With soul music, I’m singing as a guy who really believes that somebody can feel this. I’m not trying to be the best singer in the world. I’m just singing it with all my heart and soul. And I really mean it. The only way that you can sing a song is if you mean it. You’ve got to be real. Like Abraham Lincoln says, “You can fool some of the people some of the time, but you can’t fool all of the people all of the time.”
AC: You have a new album coming out.
LF: I’m so delighted. The name of the album is going to be Emma Jean. My mother was named Emma Jean. She instilled into me what I just explained as a child. When I became an adult, I went back to those principles. It’s in memory of her and in honor of her. I’m sure there’s an Emma Jean in every family. A lot of people hear me talk about my father all the time, now it’s time to talk to about my mother.
AC: Why your mother?
LF: She’s the one who got me singing in the beginning. Back in the day, when daddy turned our house into a speakeasy, momma was the one who changed and started going to church. She’s the one who got us up on Sunday mornings. I chuckle with my dad a lot because he was so good to me. It dawned on me: Mother is so many beautiful things in this spirit. It’s time to let people know about her.
AC: When did you lose her?
LF: She passed in the early Nineties, 1993. It was a day. A lot of people remember days of people passing. That’s something I don’t think about that much. I think about her as though that spirit’s still alive. I don’t think about what’s in the grave. That’s only the machine that harbored her soul.
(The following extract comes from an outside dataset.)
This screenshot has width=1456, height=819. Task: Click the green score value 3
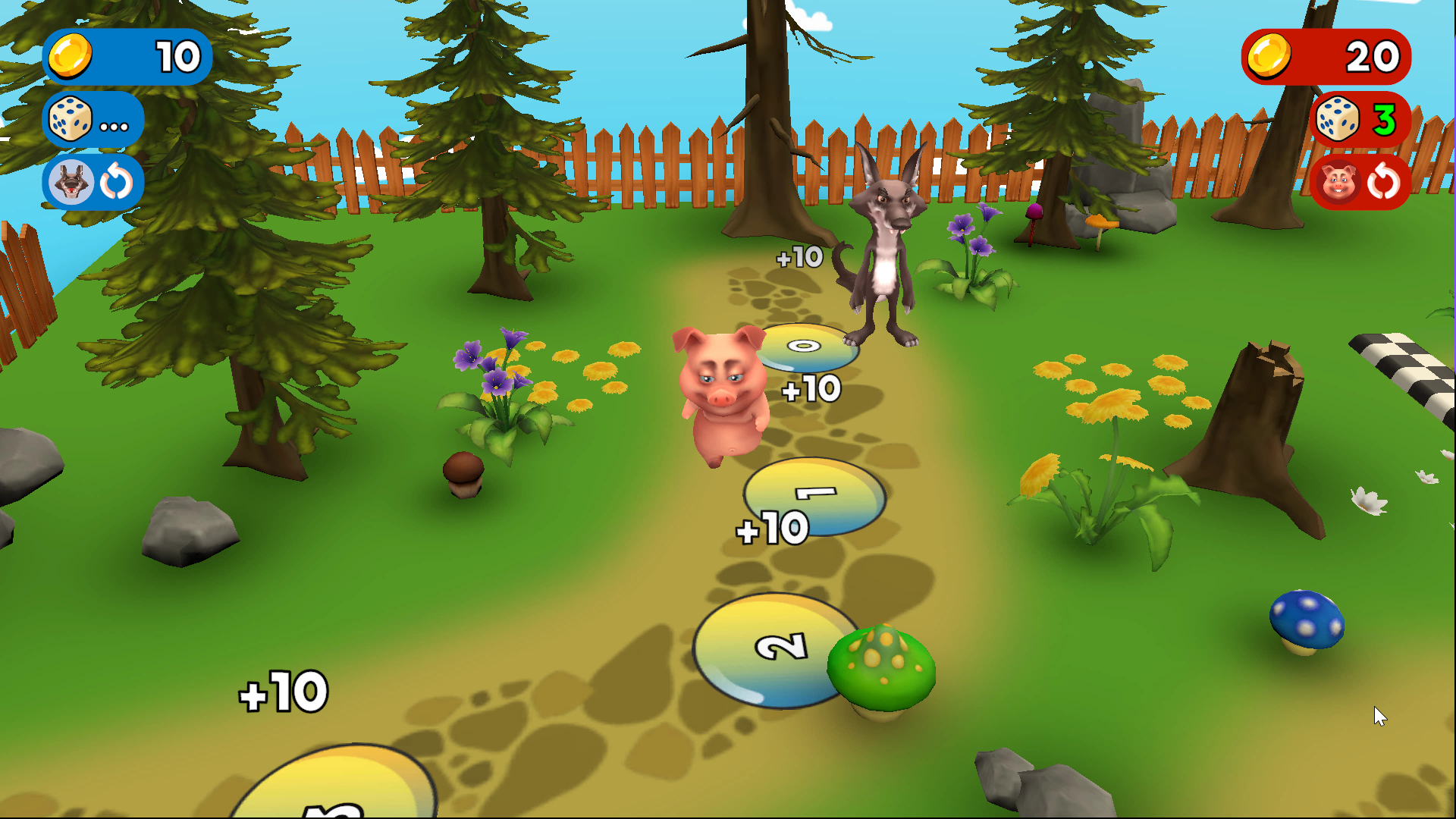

I think about her passing, and all my loved one’s passings, without minute details. I think of them as living spirits.
LF: I’m sorry. Did I make you sad? I didn’t mean to do that! That isn’t what this is supposed to be!
AC: Safe to assume this will be another LP with the Expressions?
LF: Nobody but the Expressions. That band, I waited a long time for those guys to come. I waited 40 years for that band to get here. And they came. This is the band, man. This is the band for me. And this will always be the band for me. They’re like my musical sons. Matter of fact, as we collaborate, it’s like we’re on the same page. A lot of times we don’t even need to say anything except maybe one or two words. That completes the sentence. That’s how tight the band is.
AC: Some statement you’re making there, Lee.
LF: I didn’t say that to try to preach on anybody. I don’t try to convince anybody of what to believe or how to believe. The only thing I speak of is myself. That’s how I feel. The only thing I want to do when I come to town is give people some joy and take them to that place.